Do Roy, Moss, and Jen exist? Yes, but only within a painfully-funny British comedy. Does the insufferable duo exist? Yes, but only within the writing pieces I have on my computer and DoK. Do Steve & Alex exist? Yes, but only within the game of Minecraft. I could go on, but I believe this illustrates my point.
The next step is to ask «What if?».
I wanna cut to the chase now, and explain what prompted this particular «What If?», and that’s a story that I started writing, thanks to Writer’s Block on The Golden Record (more specifically, a scene where there’s very little going on in it, leading my thoughts to be jumbled like crazy), and the premise of it is that my other Aleksey (Penelope Turner, aka Tan Pingning, still not released to the public yet!!) not only doesn’t get enough of my attention, I feel, but also because I wanted to see how she’d do in a violent vampire story. Basically, what happens is that another universe’s version of Penelope, after being turned into a vampire, is sent into Penelope’s universe, and her original goal, after finding out that both universes have similar versions of the same people, is to kill and replace Penelope, though that changes with the death of a nurse in the hospital later on when the doppelganger realizes just how similar they are, so she adopts the pseudonym Si Syueguei and lives as Penelope’s sister (making for a dangerous duo, in all honesty).
Cliché? Yeah.
Deranged? Probably.
The point is that, by definition, the act of creating fiction is at least analogous to proving that different universes exist. I’m not gonna lie, I spend so much time pondering what might be going on in a parallel universe that it might’ve caused some of the scatterbrain issues I have, but that’s a good thing, because it can open up a debate for, if nothing else, a model of how such a principle might somehow exist. Being completely honest here, I’ll admit that, actually, it’s pretty neat to know that, in a reality that’s parallel to our own, aliens might have visited Earth in 1995 or that humans and beastmen might coexist together, or even in some far-off reality, a loner falls for a cute vampire girl, marries her, gets turned, defeat an evil vampire king, and rule over that land as king and queen together for eons.
Limitless possibilities means without limit, and if it’s true from a scientific standpoint how we can interact with it, that can also bring about the question «If every possibility exists, each within its own realm of reality, does that mean our fiction is… nonfiction?» As I sit here, typing this and wondering if I’m coming off as deranged, it never leaves me, the idea that it’s good to ask these questions, to go down these rabbit holes, to explore these trains of thought.
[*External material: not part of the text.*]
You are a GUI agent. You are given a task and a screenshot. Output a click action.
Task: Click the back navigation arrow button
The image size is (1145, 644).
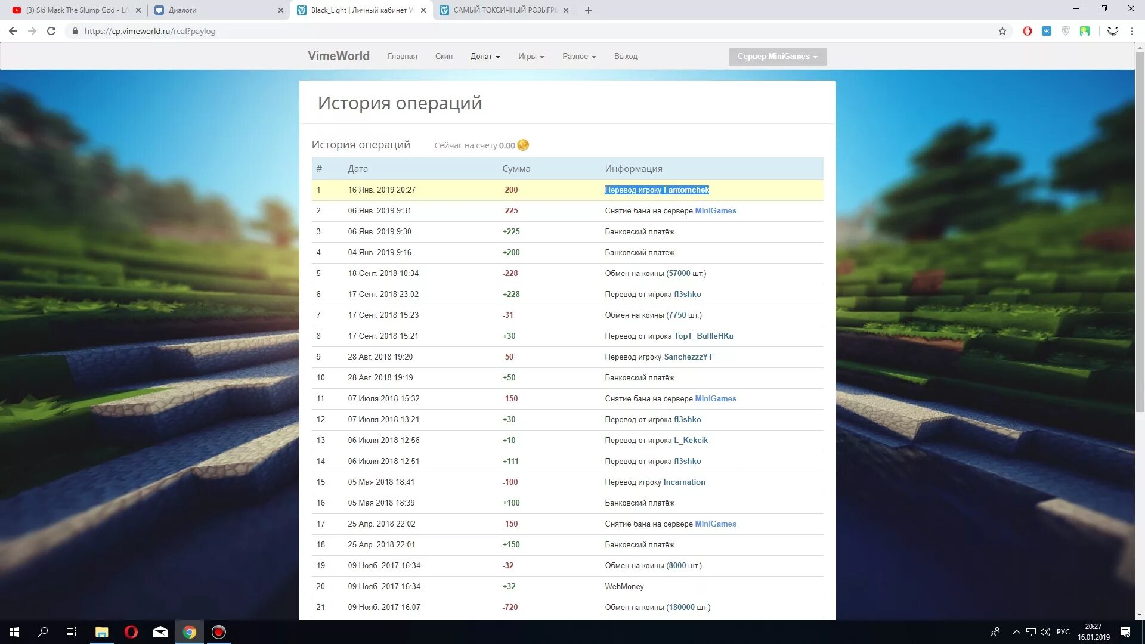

Of course, they’re not the most logical… you’ll never see a horse person with bat wings come about naturally (and some experiment in a lab doesn’t count! No cheating!) in what we know, but what if what we know is just a limited scope? What if it’s all proven wrong at some point and we do see a bat girl with ice-blue hair speaking Mandarin, Japanese, and Korean while hacking from a computer the same age as both of the vehicles I own (‘97 and ‘96… the first was given to me by my late grandfather and the second is a cheap worktruck that I tinker with on good days.)? Does that mean that we’ll have to start from the ground up and throw everything away? Not likely, but it is something to keep in mind as a thought experiment, if nothing else.
With that, I wish you all a good day.